Como foi que surgiu a sua paixão pelo ambiente?
Como foi que se começou a interessar pelo mundo natural que o rodeia? Fui sempre muito interessado pelo ambiente e em perceber por que razão certas coisas aconteciam com os animais. Porque é que os coelhos estão a deixar de existir? Porque se fazem batidas às raposas, porque apareceram animais exóticos em Portugal? O meu foco foi sempre entender. Depois fui, gradualmente, passando de espectro em espectro. Primeiro, comecei pelos animais; as aves que estão mais perto e são mais fáceis de observar, depois, os predadores maiores, que são mais visíveis. A seguir, apareceram as borboletas, porque um dia estava a tirar uma fotografia a um pássaro e passou “aquela” borboleta especial… e até que se encontra um insecto ainda mais brilhante. São coisas sucessivas que se vão embrulhando até chegar à ecologia. São coisas que me levaram durante anos até chegar a este conhecimento.

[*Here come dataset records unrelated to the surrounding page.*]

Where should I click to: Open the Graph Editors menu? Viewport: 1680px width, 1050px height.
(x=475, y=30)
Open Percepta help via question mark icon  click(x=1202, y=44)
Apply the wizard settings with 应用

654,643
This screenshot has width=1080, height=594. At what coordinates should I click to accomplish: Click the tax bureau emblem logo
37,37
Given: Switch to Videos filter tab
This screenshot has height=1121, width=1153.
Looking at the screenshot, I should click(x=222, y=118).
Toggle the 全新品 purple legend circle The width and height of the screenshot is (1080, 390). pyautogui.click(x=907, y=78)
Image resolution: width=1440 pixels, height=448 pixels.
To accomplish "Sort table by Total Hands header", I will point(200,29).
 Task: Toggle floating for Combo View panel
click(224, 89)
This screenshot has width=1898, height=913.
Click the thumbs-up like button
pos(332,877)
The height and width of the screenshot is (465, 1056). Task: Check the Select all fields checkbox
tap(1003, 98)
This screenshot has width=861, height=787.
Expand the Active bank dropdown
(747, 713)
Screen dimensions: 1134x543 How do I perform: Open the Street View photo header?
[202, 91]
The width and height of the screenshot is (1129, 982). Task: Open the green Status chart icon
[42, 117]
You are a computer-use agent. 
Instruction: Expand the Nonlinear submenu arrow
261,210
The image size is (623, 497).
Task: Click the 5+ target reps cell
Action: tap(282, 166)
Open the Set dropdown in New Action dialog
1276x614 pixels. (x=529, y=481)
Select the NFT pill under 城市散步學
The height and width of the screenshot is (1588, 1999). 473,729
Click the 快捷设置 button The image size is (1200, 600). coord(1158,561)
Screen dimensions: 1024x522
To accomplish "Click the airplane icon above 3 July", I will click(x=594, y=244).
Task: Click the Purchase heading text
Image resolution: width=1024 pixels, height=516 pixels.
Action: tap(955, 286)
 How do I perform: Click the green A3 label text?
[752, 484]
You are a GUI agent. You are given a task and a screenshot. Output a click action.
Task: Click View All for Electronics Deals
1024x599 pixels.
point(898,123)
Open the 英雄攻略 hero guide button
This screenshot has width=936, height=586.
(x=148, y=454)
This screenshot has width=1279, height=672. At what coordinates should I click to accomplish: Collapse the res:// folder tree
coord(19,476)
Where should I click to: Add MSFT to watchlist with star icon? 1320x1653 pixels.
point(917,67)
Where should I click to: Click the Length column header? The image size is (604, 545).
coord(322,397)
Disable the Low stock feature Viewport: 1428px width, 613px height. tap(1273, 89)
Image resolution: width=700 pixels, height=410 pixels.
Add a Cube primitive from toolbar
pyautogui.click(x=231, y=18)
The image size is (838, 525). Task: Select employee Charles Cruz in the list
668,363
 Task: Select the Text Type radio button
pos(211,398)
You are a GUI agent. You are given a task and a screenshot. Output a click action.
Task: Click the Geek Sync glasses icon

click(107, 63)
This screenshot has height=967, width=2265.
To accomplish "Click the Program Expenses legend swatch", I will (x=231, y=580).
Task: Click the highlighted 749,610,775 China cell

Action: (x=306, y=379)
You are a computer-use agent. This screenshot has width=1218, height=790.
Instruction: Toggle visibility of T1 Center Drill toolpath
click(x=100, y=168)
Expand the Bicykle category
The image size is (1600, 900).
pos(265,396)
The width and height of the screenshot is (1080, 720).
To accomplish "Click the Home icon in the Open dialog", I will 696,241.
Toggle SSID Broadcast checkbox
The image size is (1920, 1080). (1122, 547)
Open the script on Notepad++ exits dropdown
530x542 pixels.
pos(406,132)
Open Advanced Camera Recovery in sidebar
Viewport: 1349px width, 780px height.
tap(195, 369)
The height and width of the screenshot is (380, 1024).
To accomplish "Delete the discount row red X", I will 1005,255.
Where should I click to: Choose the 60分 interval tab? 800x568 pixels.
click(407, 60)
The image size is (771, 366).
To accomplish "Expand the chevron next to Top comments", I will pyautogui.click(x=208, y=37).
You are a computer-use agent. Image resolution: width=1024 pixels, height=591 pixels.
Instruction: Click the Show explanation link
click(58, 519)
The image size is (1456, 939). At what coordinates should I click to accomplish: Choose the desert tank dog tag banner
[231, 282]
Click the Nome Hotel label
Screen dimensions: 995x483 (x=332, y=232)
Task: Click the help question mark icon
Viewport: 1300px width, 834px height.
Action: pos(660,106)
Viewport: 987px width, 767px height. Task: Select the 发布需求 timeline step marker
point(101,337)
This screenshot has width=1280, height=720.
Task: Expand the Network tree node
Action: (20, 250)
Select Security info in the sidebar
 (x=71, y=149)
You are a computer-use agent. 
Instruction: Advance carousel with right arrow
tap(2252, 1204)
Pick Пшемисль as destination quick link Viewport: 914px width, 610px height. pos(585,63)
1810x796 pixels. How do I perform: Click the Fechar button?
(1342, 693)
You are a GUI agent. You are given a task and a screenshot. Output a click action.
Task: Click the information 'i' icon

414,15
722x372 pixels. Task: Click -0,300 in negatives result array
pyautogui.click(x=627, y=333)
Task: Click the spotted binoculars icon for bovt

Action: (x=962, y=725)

O facto de ser de Pombal ajudou?
Eu não sou de Pombal. Vivo no concelho há 25 anos, mas sou natural do Baixo Mondego e as diferenças são muito grandes, em especial, na avifauna. Junto ao Mondego, temos uma série de aves limícolas que não existem aqui, e isso foi uma das coisas que, quando vim para Pombal, me fazia confusão. Ainda hoje, quando quero ver determinadas aves, vou à Figueira da Foz, vou à Morraceira ou a Montemor. Naquela zona, proporcionalmente, existem muito mais aves, mesmo assim, Pombal tem coisas muito mais bonitas… e outras que não são tão bonitas. Por exemplo, a fl?ora da zona da Sicó Atlântica é deslumbrante. Dá-se um pontapé e encontramos uma espécie rara ou excepcionalmente bonita. São caso disso as orquídeas que existem por todo o lado no Bioparque de Pombal, ou então, basta dar duas voltas na Sicó e encontramos quatro ou cinco espécies de orquídeas. Mas também há coisas muito feias. É o caso da monocultura de eucalipto em tudo quanto é sítio e mesmo perto de aglomerados populacionais.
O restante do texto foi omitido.